In another application of the embodiments, domain classification engine 230 can be used to identify computers that already have been infected by malware. It is a common practice for malware to cause the infected computer to perform a DNS lookup on a domain name that the malware attacker controls. The infected computer will then obtain the IP address for that domain name and will be directed to a server at that IP address. The server will be controlled by the malware attacker, and the server will provide commands and/or instructions to the infected computer. Domain classification engine 230 can be used to analyze the domain names during the DNS lookup events and can generates a maliciousness rating for the domain names using the same methods and apparatuses discussed previously.
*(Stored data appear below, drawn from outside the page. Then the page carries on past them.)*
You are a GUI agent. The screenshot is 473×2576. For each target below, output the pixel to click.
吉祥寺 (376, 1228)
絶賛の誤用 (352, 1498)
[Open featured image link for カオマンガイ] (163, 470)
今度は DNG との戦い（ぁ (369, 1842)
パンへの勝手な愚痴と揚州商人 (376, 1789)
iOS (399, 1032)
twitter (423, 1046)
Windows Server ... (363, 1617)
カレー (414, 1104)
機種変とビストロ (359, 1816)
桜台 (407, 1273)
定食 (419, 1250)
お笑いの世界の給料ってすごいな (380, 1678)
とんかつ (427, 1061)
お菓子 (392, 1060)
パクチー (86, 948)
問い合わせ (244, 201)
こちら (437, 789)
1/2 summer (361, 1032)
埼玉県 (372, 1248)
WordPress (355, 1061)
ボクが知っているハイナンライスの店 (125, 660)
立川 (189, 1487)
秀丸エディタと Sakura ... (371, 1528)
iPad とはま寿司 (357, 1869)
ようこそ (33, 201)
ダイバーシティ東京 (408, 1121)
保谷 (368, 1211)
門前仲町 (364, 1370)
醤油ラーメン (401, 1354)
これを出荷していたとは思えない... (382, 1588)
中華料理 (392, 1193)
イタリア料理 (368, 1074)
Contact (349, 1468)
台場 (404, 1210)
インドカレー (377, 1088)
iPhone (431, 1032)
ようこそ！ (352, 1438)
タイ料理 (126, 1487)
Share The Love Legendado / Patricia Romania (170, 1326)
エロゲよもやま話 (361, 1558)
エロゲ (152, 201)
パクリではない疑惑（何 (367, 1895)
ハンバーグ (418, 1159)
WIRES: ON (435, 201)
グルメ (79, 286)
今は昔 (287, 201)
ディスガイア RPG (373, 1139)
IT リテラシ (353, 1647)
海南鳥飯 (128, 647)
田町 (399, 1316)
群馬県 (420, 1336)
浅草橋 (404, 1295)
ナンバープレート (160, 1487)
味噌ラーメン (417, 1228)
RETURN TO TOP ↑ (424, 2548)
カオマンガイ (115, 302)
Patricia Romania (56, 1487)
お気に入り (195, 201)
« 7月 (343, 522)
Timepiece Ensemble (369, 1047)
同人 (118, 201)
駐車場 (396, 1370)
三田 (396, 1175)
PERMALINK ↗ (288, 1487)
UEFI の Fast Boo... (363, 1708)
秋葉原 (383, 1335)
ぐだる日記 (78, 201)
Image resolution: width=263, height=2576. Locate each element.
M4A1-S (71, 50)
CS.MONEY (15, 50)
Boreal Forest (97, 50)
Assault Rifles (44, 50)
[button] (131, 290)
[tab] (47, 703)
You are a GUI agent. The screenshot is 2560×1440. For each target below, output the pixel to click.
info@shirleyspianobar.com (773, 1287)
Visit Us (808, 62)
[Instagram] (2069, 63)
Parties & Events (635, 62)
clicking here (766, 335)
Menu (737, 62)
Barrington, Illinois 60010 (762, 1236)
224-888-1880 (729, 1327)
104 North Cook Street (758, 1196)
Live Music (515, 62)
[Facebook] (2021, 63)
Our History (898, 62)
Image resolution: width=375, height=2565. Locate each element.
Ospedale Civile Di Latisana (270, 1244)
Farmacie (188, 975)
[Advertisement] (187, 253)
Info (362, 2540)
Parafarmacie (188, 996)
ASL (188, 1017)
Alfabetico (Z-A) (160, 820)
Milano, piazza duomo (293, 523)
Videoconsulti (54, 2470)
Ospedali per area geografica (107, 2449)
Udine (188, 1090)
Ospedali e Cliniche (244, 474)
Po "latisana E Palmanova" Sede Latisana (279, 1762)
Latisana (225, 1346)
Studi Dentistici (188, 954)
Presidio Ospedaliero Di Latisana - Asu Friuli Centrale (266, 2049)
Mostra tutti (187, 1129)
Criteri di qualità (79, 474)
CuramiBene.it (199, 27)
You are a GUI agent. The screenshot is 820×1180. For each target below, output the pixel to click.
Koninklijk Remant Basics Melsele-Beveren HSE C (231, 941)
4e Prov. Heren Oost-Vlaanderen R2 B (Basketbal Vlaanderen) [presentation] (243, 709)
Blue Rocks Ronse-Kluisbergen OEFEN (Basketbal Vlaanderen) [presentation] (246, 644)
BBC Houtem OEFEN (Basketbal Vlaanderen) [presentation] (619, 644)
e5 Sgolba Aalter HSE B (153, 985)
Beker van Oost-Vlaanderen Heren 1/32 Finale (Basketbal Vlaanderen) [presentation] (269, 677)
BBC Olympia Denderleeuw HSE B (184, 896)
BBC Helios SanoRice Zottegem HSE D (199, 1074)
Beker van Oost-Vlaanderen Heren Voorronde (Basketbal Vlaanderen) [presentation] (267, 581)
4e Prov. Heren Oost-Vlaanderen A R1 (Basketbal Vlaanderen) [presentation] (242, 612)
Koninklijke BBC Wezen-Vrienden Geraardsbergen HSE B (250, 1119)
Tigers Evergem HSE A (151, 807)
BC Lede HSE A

If the maliciousness rating indicates a malicious domain name, then the same type of actions described previously can be taken (e.g., adding the domain to a list of known malicious websites), and in addition, an operator can be notified that the computer that initiated the DNS lookup likely has been affected with malware.
The embodiments described herein are valuable in detecting domain names, even if not yet known, of malicious websites. The embodiments also are very scalable and can be used in environments involving a large number of DNS requests, as is the case with ISPs or corporate network servers.
References to the present invention herein are not intended to limit the scope of any claim or claim term, but instead merely make reference to one or more features that may be covered by one or more of the claims. Materials, processes and numerical examples described above are exemplary only, and should not be deemed to limit the claims.